Stored records:
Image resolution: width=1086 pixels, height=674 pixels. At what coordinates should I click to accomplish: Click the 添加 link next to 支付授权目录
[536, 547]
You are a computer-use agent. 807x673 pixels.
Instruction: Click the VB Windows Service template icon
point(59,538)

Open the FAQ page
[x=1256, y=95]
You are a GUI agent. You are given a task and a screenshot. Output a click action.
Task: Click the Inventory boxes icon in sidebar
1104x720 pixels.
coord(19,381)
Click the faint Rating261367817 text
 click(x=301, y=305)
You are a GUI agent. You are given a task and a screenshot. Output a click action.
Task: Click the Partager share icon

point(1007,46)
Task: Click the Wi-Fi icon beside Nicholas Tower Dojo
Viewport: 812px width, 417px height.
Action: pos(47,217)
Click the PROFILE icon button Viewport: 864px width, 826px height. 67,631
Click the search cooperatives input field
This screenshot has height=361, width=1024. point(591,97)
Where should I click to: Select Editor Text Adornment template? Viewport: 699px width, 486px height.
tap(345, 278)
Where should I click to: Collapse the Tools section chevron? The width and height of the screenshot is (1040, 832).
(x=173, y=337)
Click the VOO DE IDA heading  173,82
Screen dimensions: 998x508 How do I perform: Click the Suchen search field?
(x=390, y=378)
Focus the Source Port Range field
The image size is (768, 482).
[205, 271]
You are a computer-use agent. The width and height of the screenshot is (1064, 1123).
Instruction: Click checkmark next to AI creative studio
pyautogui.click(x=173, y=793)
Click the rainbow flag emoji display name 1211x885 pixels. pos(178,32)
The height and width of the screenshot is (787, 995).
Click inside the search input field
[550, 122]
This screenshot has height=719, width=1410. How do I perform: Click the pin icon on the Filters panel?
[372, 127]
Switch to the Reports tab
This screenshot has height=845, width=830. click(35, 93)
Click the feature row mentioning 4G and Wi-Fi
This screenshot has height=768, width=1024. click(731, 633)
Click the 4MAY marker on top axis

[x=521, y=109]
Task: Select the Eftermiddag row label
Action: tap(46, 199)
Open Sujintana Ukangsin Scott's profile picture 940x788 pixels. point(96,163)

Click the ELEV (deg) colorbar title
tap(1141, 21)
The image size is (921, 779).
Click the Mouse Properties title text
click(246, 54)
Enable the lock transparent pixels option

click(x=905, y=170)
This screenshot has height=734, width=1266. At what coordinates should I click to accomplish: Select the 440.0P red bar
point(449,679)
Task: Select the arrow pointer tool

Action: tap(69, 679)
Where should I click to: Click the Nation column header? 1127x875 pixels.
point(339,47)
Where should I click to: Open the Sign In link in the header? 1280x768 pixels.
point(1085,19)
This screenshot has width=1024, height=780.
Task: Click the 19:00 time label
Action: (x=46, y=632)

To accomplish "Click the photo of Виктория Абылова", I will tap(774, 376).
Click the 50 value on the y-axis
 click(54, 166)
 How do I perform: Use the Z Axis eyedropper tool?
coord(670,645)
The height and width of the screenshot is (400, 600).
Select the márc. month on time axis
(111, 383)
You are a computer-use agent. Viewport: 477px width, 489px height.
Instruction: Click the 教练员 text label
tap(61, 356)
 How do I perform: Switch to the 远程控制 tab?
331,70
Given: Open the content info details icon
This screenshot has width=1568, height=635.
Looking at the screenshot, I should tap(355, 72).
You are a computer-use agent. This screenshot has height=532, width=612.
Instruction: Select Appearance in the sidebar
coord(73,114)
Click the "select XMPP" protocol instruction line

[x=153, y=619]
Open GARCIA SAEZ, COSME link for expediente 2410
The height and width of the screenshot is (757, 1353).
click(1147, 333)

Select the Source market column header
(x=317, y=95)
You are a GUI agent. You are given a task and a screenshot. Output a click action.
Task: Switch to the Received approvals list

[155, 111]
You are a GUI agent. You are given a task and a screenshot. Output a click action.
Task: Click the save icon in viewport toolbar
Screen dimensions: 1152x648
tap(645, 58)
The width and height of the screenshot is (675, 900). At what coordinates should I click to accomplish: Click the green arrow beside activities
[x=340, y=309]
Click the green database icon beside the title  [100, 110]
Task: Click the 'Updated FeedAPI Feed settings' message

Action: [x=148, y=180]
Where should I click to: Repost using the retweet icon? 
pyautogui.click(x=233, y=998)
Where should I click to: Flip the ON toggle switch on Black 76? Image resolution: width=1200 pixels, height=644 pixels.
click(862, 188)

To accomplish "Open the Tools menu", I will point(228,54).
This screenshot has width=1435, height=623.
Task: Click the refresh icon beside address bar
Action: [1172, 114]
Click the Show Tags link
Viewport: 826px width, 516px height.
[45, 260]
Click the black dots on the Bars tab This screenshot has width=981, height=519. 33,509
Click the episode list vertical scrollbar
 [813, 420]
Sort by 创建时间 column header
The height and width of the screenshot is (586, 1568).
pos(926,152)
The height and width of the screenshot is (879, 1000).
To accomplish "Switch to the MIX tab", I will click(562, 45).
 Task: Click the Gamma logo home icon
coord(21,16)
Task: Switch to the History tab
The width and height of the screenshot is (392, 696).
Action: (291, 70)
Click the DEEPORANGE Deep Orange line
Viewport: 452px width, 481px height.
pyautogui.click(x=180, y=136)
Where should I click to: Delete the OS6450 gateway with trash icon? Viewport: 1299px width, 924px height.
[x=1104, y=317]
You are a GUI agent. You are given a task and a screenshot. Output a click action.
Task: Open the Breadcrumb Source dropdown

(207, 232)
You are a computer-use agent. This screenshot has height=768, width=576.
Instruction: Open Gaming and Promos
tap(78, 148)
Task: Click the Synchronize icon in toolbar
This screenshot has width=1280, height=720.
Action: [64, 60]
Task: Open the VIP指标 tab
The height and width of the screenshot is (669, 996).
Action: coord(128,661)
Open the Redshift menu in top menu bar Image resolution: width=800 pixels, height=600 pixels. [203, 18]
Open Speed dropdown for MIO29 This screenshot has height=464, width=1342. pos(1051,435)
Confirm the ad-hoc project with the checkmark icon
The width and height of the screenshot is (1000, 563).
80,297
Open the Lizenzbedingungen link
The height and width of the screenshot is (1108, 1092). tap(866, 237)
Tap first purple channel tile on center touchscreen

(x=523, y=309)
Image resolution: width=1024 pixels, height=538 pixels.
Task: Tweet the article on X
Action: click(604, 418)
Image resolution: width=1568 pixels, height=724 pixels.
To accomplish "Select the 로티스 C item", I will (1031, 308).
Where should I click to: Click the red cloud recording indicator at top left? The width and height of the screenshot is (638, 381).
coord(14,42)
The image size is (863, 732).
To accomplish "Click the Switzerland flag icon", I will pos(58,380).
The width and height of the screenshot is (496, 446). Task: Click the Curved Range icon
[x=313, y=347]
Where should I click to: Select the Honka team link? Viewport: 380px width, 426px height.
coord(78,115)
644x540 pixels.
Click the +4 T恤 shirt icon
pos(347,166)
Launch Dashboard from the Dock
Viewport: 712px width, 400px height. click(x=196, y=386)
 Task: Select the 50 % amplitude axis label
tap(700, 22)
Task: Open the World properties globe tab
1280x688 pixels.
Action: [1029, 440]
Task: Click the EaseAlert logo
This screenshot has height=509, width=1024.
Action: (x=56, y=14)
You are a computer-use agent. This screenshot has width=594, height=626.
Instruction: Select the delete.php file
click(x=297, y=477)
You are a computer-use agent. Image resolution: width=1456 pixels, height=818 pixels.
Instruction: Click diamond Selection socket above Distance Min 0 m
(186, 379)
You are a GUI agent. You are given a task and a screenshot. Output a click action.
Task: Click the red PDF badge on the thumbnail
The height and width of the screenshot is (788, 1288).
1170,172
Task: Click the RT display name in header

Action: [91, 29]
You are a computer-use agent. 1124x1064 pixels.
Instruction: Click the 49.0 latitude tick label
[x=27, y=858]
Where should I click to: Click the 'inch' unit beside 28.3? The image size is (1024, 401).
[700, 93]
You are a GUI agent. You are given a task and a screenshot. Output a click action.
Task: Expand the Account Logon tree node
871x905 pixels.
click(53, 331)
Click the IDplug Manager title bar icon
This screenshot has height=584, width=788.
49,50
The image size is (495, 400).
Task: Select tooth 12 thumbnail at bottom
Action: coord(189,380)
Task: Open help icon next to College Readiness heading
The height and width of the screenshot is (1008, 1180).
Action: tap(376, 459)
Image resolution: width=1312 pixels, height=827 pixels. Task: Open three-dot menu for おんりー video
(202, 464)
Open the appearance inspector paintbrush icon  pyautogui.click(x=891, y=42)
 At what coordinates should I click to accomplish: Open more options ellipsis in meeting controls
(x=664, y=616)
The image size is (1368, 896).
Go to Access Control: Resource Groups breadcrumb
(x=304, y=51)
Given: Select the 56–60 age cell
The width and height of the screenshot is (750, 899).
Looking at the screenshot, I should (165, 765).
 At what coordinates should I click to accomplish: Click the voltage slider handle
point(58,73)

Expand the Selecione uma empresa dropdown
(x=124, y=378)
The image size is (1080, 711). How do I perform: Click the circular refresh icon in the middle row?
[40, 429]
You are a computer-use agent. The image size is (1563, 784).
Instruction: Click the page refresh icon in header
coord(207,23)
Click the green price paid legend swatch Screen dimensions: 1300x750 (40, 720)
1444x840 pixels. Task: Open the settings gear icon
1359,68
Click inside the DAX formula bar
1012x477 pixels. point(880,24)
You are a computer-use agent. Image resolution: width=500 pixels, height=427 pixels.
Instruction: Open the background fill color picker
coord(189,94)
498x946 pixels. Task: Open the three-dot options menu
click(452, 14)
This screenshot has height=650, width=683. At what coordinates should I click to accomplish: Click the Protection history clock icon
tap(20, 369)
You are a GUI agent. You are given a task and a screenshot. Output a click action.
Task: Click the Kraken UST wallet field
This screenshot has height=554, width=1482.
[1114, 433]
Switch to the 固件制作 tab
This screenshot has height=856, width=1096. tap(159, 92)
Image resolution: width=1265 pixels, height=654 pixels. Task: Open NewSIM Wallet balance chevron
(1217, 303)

### Work to complete
For each line in the data that contains the string "flag", give a copy of that line.

### Result below
Click the rainbow flag emoji display name 1211x885 pixels. pos(178,32)
To accomplish "Click the Switzerland flag icon", I will pos(58,380).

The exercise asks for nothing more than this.